Paracoccidioidomicose em HIV: Diagnóstico e Tratamento

UFMT/HUJM - Hospital Universitário Júlio Müller - Cuiabá (MT) — Prova 2022

Enunciado

Morador do interior de Mato Grosso, trabalhador rural, 45 anos, solteiro. Recebeu diagnóstico de HIV em 2016 e, na ocasião, por não compreender bem o diagnóstico, parou o uso da terapia antiretrovirai após 30 dias do seu início. Há 5 meses, começou a apresentar perda ponderai importante (> 10% do peso habitual) associada à febre baixa esporádica, tosse seca e surgimento de lesões extensas, de aspecto moriforme, em mucosa jugal e palato mole, além de adenomegalias cervicais, algumas com flutuação e fistulização. Ao exame físico, paciente encontrava-se emagrecido, com palidez mucosa de 2+/4+; taquipneico; anictérico e acianótico (SO₂ 94%). Hepatoesplenomegalia leve. O exame direto do raspado da lesão mucosa evidenciou levedura com brotamentos múltiplos (coloração com KOH 10%). Considerando o quadro clínico e os achados laboratoriais, qual provável diagnóstico do paciente e a melhor opção terapêutica?

Alternativas

  1. A) Criptococcus neoformans; Anfotericina B + fluconazol
  2. B) Micobacteryum tuberculosis; Rifampicina, isoniazida, etambutol e pirazinamida
  3. C) Paracoccidioides brasiliensis; Anfotericina B
  4. D) Histoplasma capsulatum; Itraconazol

Pérola Clínica

HIV+ não aderente + lesões moriformes orais + adenomegalias fistulizadas + leveduras brotando = Paracoccidioidomicose.

Resumo-Chave

Paciente HIV positivo não aderente ao TARV, com lesões mucosas moriformes, adenomegalias fistulizadas e hepatoesplenomegalia, em área rural, sugere fortemente paracoccidioidomicose. A visualização de leveduras com brotamentos múltiplos (roda de leme) no KOH confirma o diagnóstico.

Contexto Educacional

A paracoccidioidomicose é uma micose sistêmica endêmica na América Latina, causada pelo fungo dimórfico *Paracoccidioides brasiliensis*. Em pacientes imunocomprometidos, como aqueles com infecção por HIV e má adesão à terapia antirretroviral (TARV), a doença tende a ser mais grave e disseminada. O quadro clínico clássico inclui lesões mucocutâneas (especialmente as lesões moriformes em mucosa oral e palato), adenomegalias cervicais com supuração e fistulização, e envolvimento de órgãos internos como pulmões, fígado e baço. O diagnóstico é frequentemente confirmado pela visualização direta do fungo em amostras clínicas. O exame micológico direto com hidróxido de potássio (KOH) de raspados de lesões, escarro ou aspirados de linfonodos revela as leveduras características com brotamentos múltiplos, que se assemelham a uma "roda de leme". A epidemiologia (trabalhador rural em Mato Grosso) e a imunossupressão (HIV não tratado) são fatores-chave que reforçam a suspeita diagnóstica. O tratamento da paracoccidioidomicose em pacientes com HIV, especialmente em casos graves ou disseminados, requer uma abordagem agressiva. A Anfotericina B é a droga de escolha para a fase de indução, devido à sua potência e amplo espectro. Após a melhora clínica, pode-se prosseguir com antifúngicos azólicos, como o itraconazol, para a fase de manutenção. É crucial também otimizar o tratamento antirretroviral para restaurar a imunidade do paciente e prevenir recidivas.

Perguntas Frequentes

Quais são as características clínicas da paracoccidioidomicose em pacientes com HIV?

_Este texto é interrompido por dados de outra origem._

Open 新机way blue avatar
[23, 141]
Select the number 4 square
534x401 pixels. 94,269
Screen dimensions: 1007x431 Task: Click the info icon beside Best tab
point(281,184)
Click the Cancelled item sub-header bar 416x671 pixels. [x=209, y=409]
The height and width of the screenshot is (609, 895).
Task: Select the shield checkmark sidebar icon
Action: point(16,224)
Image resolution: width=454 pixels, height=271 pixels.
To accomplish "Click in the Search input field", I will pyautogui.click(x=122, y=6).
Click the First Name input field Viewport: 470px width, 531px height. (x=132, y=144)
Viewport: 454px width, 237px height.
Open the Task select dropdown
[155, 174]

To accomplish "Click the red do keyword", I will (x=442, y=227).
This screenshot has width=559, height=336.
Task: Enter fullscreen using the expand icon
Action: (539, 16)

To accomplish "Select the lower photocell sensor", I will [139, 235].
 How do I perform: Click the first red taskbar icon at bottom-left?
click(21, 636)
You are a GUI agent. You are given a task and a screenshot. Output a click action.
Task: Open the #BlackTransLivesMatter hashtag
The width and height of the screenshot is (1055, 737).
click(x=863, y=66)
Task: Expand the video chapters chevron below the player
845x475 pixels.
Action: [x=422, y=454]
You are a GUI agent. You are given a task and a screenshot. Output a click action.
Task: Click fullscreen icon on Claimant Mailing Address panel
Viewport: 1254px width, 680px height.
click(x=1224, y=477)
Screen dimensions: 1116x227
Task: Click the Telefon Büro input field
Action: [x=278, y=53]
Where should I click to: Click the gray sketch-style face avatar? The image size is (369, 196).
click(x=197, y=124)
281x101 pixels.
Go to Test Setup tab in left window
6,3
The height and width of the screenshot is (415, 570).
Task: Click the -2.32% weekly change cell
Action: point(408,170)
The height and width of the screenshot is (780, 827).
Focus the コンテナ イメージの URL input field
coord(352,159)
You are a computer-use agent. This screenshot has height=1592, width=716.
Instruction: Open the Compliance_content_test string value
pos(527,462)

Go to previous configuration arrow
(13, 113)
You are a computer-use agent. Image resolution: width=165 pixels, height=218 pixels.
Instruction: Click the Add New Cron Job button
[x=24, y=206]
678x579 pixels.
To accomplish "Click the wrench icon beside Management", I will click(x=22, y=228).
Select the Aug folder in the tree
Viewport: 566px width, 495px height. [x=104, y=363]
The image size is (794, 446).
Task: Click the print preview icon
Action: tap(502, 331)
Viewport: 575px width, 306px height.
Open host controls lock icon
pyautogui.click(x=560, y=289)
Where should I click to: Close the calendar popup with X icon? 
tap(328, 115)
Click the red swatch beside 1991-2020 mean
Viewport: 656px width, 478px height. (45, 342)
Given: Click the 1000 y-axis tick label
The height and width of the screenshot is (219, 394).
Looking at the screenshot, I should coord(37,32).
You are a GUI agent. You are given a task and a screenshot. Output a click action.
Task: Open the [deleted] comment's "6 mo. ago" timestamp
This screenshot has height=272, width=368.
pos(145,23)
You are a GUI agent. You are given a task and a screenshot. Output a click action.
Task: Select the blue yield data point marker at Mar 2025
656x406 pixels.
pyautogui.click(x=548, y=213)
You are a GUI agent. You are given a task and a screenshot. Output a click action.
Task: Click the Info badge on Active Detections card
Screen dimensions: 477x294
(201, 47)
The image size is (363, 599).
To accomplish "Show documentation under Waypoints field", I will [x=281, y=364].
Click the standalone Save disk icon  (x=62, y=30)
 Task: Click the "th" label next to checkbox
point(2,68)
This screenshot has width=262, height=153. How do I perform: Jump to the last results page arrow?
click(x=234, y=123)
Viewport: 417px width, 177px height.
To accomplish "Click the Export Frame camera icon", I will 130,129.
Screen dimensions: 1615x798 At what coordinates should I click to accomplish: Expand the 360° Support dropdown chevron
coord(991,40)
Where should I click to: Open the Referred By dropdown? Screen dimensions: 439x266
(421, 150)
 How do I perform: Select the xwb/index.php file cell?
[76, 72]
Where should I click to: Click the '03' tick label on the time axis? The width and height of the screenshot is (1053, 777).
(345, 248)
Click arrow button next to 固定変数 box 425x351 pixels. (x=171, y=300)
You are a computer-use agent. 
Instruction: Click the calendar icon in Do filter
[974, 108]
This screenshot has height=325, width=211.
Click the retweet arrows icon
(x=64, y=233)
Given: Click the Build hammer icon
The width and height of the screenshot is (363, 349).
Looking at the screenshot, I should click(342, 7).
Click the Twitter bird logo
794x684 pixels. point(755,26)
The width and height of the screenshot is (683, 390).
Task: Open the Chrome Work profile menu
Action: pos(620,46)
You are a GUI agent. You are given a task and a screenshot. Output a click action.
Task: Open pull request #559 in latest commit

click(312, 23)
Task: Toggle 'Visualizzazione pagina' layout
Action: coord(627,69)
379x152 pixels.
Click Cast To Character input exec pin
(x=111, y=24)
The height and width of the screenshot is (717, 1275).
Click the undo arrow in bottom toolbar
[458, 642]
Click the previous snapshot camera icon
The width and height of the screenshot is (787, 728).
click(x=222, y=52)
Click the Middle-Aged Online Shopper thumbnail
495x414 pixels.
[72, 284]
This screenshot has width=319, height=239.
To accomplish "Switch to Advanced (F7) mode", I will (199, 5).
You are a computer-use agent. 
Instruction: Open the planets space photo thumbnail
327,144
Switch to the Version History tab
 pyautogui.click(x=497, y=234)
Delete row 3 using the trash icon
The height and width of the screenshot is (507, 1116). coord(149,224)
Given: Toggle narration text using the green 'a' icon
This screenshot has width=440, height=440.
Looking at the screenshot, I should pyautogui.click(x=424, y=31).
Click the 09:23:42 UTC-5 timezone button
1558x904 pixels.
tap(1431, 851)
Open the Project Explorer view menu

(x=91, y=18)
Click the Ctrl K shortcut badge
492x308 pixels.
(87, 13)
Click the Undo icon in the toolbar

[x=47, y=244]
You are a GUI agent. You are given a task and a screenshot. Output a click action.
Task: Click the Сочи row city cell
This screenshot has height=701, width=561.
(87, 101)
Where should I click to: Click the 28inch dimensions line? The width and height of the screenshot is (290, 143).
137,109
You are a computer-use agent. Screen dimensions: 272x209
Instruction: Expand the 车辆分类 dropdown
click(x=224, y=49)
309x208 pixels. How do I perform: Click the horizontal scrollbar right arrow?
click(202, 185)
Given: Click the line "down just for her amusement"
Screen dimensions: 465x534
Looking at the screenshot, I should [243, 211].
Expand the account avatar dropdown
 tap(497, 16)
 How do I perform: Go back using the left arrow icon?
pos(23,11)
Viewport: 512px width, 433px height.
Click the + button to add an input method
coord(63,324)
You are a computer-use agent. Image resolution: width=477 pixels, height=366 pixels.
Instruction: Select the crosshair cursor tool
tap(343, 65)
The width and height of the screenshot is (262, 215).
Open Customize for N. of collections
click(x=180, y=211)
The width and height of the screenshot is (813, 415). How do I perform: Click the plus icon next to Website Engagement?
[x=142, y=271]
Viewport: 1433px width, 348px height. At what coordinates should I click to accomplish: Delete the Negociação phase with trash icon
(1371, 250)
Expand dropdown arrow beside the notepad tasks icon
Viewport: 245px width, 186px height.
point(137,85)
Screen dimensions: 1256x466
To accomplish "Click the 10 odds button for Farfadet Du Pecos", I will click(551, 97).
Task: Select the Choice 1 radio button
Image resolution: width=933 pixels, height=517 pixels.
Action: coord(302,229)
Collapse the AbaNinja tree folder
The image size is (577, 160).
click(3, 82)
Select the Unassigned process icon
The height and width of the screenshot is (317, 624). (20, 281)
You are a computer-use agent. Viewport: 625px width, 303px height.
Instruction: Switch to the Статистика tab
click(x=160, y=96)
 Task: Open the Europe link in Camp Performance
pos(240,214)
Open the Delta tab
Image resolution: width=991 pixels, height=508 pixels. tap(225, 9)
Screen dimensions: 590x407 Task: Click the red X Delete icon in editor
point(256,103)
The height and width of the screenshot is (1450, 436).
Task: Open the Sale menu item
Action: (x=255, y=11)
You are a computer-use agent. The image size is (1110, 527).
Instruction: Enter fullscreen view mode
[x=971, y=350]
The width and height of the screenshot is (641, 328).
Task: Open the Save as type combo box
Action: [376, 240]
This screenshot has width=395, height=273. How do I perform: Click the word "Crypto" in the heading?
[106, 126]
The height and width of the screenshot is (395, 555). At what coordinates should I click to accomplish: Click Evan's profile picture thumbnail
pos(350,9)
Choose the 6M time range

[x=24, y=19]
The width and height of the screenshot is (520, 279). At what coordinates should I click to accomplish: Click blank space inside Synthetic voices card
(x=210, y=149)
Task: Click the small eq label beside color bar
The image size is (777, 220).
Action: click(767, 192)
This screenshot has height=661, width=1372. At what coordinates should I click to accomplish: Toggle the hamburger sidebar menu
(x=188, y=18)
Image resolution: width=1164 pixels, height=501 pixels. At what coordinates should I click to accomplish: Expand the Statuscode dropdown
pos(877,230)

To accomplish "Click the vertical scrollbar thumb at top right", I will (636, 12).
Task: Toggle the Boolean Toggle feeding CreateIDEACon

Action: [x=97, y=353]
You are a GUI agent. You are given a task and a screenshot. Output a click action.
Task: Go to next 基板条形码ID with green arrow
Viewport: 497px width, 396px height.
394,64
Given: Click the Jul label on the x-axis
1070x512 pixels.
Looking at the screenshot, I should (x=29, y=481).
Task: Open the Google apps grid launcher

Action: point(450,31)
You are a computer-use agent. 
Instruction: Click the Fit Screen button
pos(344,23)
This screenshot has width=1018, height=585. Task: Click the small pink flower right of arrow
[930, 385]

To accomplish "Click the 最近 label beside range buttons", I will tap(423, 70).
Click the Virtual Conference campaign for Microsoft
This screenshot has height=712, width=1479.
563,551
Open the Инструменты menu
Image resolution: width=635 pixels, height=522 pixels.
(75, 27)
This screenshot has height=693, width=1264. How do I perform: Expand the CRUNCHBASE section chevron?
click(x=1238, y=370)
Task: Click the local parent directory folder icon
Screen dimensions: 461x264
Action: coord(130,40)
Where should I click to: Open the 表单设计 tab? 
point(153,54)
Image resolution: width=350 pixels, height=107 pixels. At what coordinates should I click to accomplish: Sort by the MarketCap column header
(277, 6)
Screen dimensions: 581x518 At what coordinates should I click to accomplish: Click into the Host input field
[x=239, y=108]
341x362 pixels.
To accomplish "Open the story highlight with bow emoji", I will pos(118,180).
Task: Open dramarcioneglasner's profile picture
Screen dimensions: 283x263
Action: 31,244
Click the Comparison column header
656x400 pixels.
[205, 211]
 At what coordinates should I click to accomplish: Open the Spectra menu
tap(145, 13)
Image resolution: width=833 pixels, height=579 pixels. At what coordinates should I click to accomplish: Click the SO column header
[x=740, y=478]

Em pacientes com HIV, a paracoccidioidomicose pode apresentar-se de forma disseminada e grave, com lesões mucocutâneas (especialmente as moriformes em boca), adenomegalias supurativas e fistulizadas, hepatoesplenomegalia, e envolvimento pulmonar, mimetizando outras infecções oportunistas.

Como o exame direto (KOH) auxilia no diagnóstico da paracoccidioidomicose?

O exame direto de raspados de lesões ou escarro com KOH 10% é crucial, pois permite a visualização das leveduras de Paracoccidioides brasiliensis, que classicamente apresentam brotamentos múltiplos, formando uma imagem característica de 'roda de leme', confirmando o diagnóstico.

Qual é o tratamento de escolha para a paracoccidioidomicose grave ou em pacientes imunocomprometidos?

Para casos graves de paracoccidioidomicose ou em pacientes imunocomprometidos como os com HIV, a Anfotericina B é o tratamento de escolha inicial, devido à sua alta eficácia. Após a fase de indução, pode-se seguir com itraconazol para a fase de manutenção.